Materials provided start
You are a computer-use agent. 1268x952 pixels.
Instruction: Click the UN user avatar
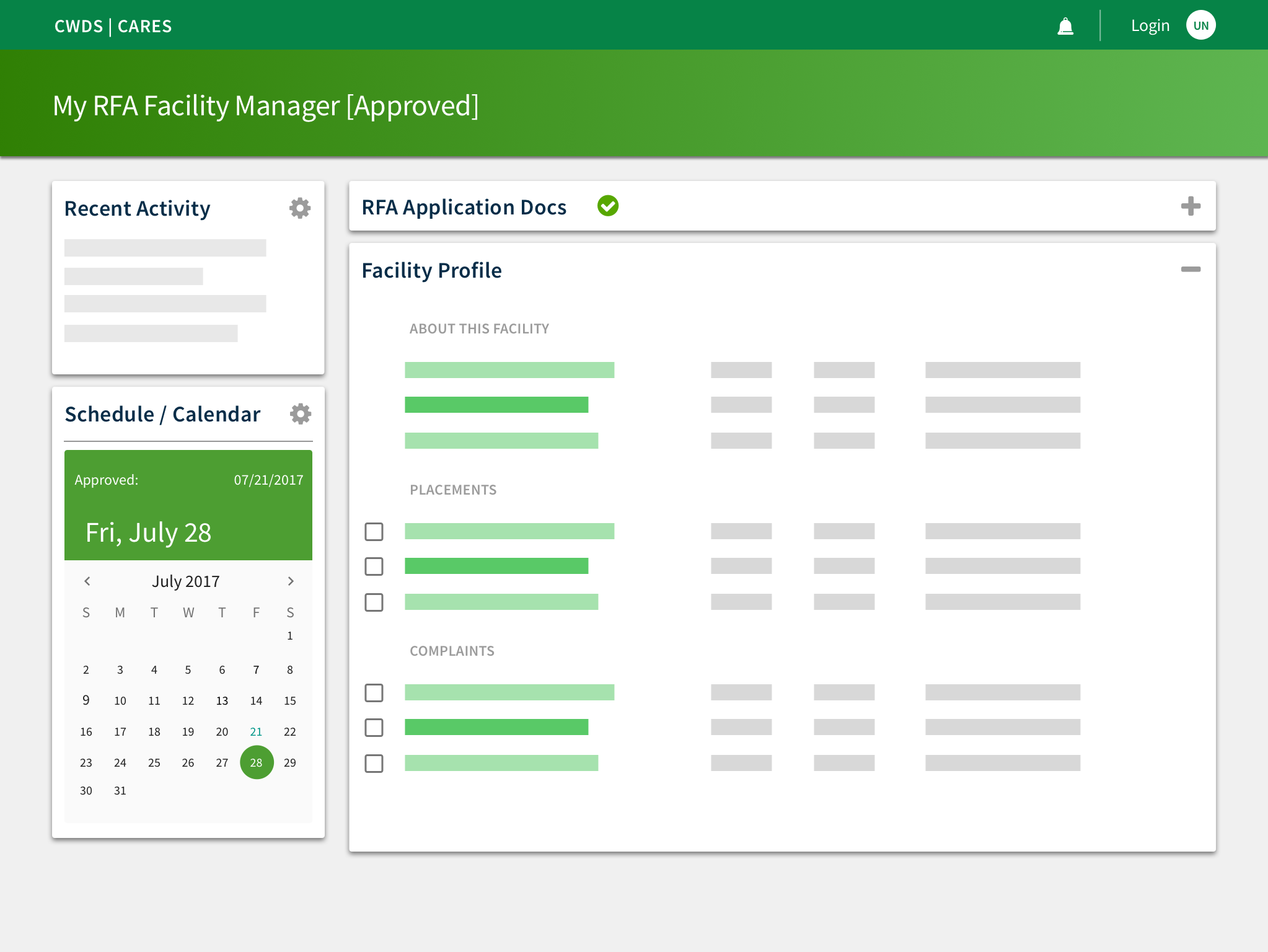coord(1200,25)
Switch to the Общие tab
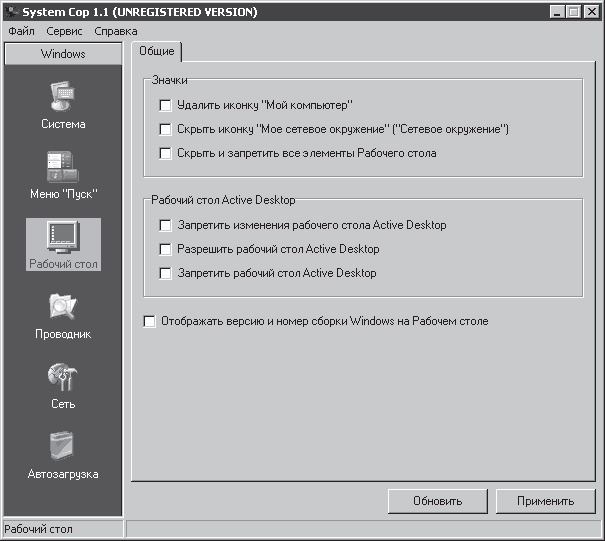Image resolution: width=605 pixels, height=541 pixels. 155,52
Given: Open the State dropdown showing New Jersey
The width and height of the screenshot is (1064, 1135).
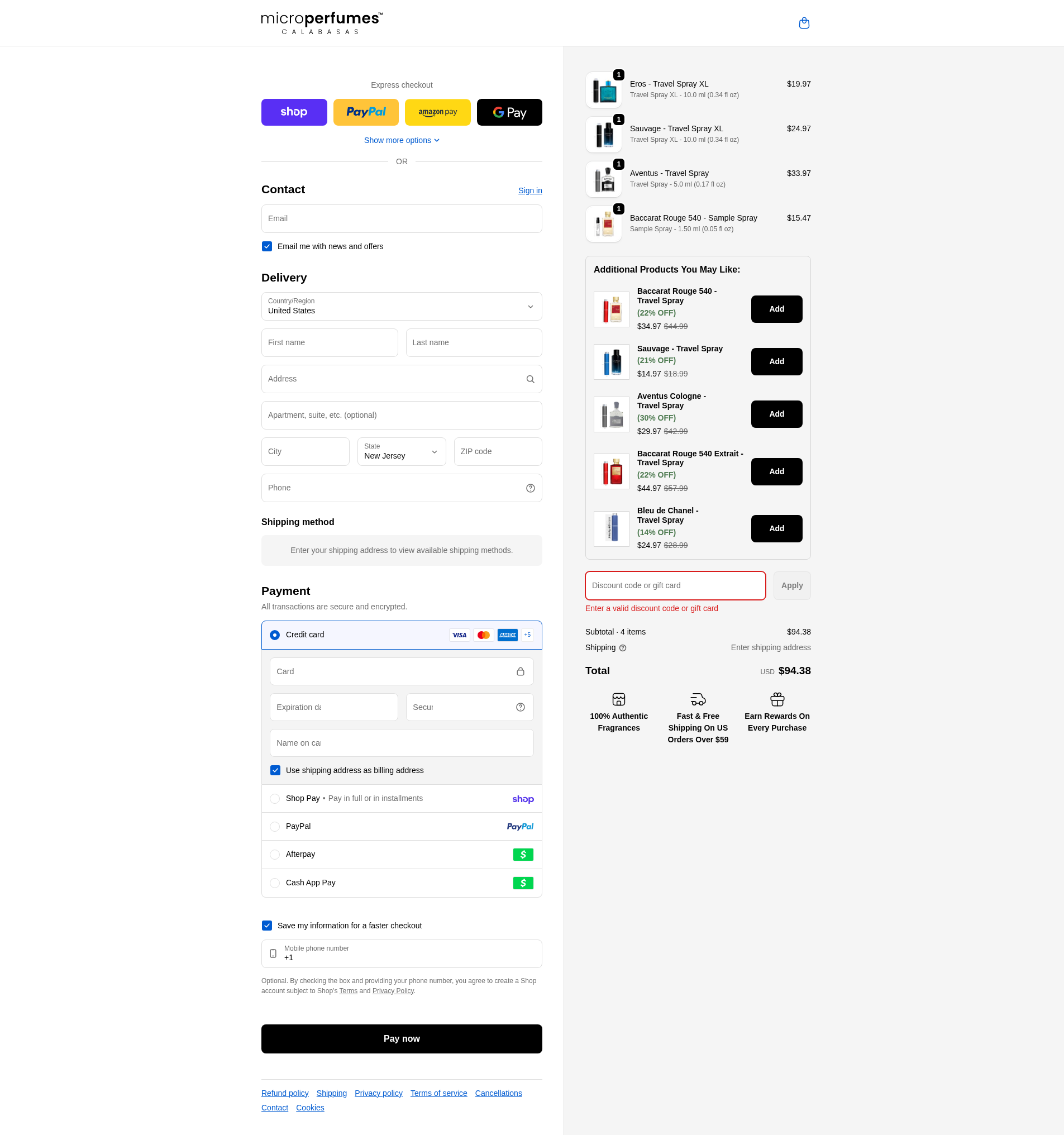Looking at the screenshot, I should pyautogui.click(x=401, y=452).
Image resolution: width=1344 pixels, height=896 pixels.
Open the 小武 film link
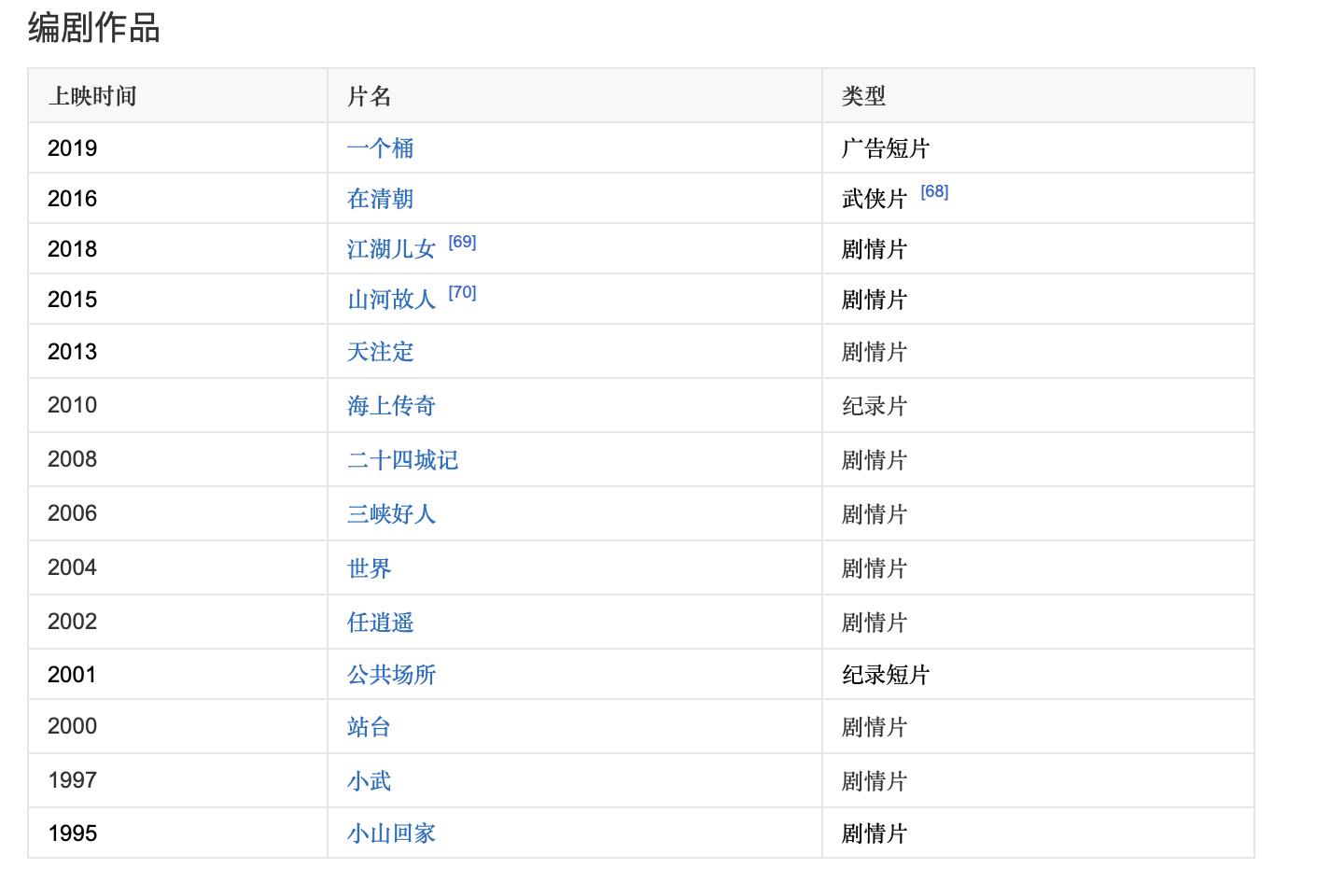pos(369,781)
Materials provided end
▶ Set problem
Reproduce every row above word for word, leaving out the pictures.

▶ The result
You are a computer-use agent. 1268x952 pixels.
Instruction: Click the UN user avatar
coord(1200,25)
Switch to the Общие tab
Image resolution: width=605 pixels, height=541 pixels. 155,52
Given: Open the State dropdown showing New Jersey
The width and height of the screenshot is (1064, 1135).
Looking at the screenshot, I should pyautogui.click(x=401, y=452).
Image resolution: width=1344 pixels, height=896 pixels.
Open the 小武 film link
pos(369,781)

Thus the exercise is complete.